• Element and text position data

+++++

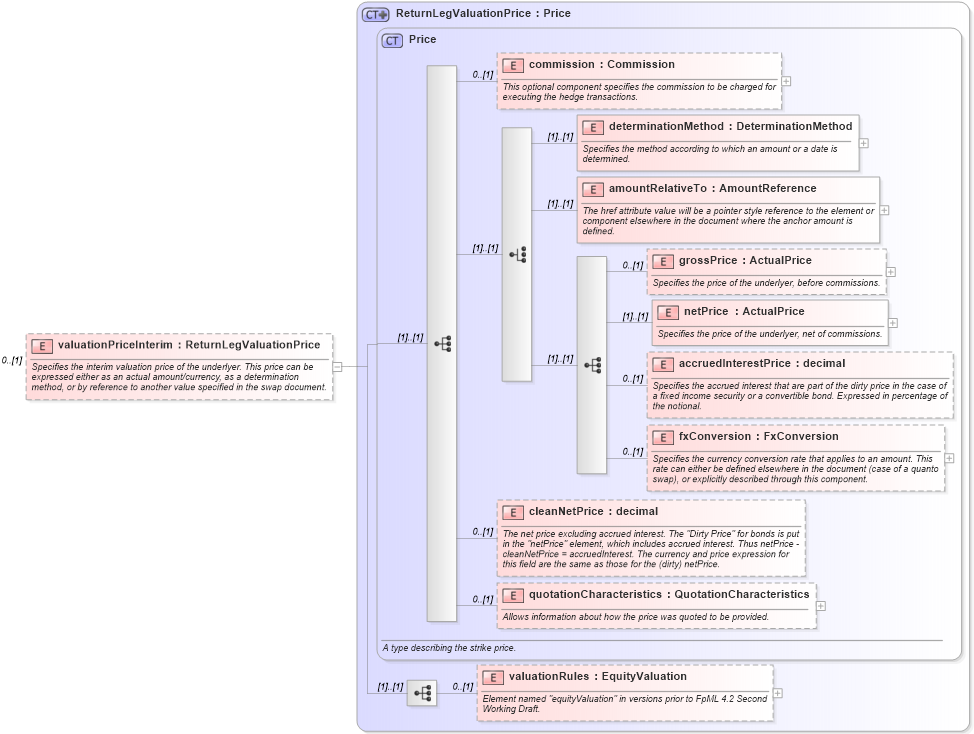This screenshot has width=974, height=734.
Task: Click the quotationCharacteristics element icon
Action: 511,594
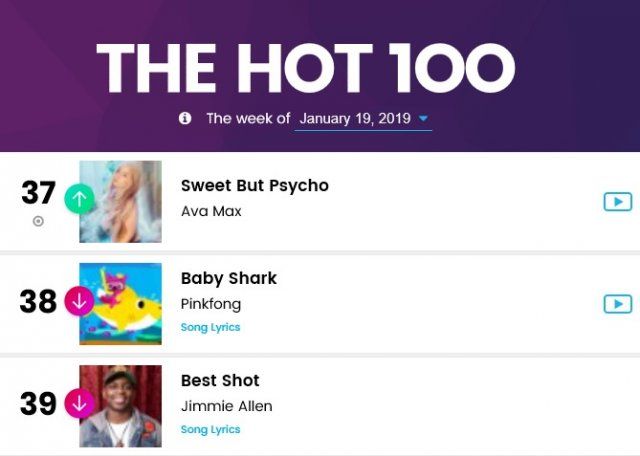The height and width of the screenshot is (456, 640).
Task: Open the Jimmie Allen artist link
Action: tap(226, 406)
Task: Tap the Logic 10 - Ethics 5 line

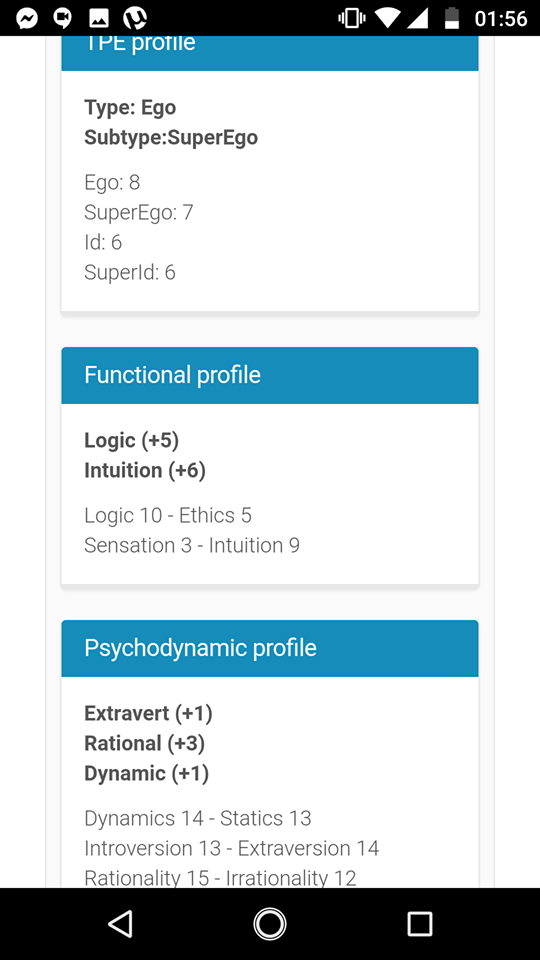Action: click(168, 516)
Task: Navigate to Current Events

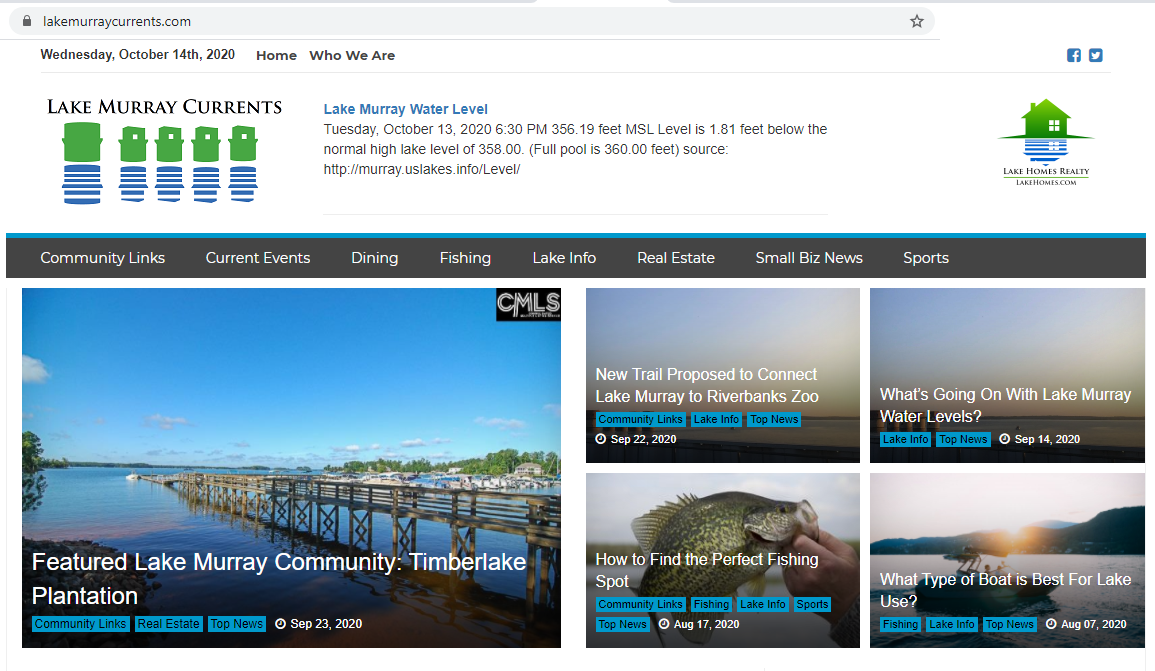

+++++

• Given request
Reproduce every line of the entries above word for word, leaving out the pictures.

• Final result
This screenshot has width=974, height=734.
Task: Click the quotationCharacteristics element icon
Action: 511,594
The height and width of the screenshot is (456, 640).
Task: Open the Jimmie Allen artist link
Action: tap(226, 406)
Task: Tap the Logic 10 - Ethics 5 line

Action: click(168, 516)
Task: Navigate to Current Events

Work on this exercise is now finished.